Stored items from a collection
--- START ---

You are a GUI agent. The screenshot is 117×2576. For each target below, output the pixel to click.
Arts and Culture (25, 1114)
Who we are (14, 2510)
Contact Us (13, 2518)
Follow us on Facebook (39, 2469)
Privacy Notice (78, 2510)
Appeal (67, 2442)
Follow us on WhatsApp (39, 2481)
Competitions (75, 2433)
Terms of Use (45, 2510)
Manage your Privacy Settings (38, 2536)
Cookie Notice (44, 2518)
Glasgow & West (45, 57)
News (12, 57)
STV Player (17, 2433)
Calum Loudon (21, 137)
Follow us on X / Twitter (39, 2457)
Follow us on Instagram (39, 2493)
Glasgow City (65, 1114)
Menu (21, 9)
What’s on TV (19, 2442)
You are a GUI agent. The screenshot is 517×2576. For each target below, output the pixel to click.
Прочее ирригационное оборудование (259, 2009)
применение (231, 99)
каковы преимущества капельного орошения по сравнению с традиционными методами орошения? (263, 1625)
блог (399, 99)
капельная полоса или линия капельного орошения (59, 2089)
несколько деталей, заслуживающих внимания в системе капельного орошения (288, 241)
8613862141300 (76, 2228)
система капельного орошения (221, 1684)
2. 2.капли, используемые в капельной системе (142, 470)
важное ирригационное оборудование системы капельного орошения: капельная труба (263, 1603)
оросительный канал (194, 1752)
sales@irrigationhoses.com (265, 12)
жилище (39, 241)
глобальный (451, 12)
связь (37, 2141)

--- END ---

- WORK INSTRUCTION: The response must hold only the lines above from the line with "применение (231, 99)" through the line with "система капельного орошения (221, 1684)", each copied exactly, both ends kept.

- ANSWER SECTION:
применение (231, 99)
каковы преимущества капельного орошения по сравнению с традиционными методами орошения? (263, 1625)
блог (399, 99)
капельная полоса или линия капельного орошения (59, 2089)
несколько деталей, заслуживающих внимания в системе капельного орошения (288, 241)
8613862141300 (76, 2228)
система капельного орошения (221, 1684)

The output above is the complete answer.